> _What you have to do_
Copy the records below word for word. Stop after the line that contains "Editorial (1339, 224)".
(Stored data begins)
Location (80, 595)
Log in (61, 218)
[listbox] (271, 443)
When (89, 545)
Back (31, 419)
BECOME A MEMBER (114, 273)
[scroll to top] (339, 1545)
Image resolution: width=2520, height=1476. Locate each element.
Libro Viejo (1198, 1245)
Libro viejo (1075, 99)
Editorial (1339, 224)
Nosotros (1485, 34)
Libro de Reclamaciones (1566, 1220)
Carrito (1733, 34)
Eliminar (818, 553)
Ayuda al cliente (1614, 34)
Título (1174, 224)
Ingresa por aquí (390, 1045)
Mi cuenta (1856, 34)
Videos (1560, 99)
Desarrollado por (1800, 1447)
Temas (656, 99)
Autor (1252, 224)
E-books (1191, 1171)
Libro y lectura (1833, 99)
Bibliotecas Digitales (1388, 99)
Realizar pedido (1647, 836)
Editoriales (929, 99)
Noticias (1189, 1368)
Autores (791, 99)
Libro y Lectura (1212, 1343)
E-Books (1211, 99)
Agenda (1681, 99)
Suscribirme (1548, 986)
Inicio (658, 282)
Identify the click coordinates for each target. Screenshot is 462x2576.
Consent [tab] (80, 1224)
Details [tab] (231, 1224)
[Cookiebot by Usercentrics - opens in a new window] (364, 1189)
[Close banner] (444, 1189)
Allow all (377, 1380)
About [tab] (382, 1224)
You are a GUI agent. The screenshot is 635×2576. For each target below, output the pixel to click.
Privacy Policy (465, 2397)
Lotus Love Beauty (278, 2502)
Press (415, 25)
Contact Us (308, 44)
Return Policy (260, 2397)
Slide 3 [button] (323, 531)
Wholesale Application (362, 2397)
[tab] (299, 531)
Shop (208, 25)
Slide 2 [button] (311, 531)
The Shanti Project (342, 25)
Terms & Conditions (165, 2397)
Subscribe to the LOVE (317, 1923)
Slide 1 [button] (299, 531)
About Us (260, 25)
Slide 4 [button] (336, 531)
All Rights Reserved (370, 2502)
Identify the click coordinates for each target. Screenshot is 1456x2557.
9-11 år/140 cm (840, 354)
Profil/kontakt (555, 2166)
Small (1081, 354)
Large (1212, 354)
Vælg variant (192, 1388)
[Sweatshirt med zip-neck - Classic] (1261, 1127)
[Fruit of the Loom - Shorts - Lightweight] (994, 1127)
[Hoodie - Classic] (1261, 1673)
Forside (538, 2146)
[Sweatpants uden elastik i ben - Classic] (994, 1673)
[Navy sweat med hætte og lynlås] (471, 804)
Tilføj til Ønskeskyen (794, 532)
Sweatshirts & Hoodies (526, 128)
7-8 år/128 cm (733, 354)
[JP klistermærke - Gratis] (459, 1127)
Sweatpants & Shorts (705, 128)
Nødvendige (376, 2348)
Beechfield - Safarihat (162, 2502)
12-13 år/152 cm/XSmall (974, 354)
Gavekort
(Stored data ends)
> _Response to this exercise_
Location (80, 595)
Log in (61, 218)
[listbox] (271, 443)
When (89, 545)
Back (31, 419)
BECOME A MEMBER (114, 273)
[scroll to top] (339, 1545)
Image resolution: width=2520, height=1476. Locate each element.
Libro Viejo (1198, 1245)
Libro viejo (1075, 99)
Editorial (1339, 224)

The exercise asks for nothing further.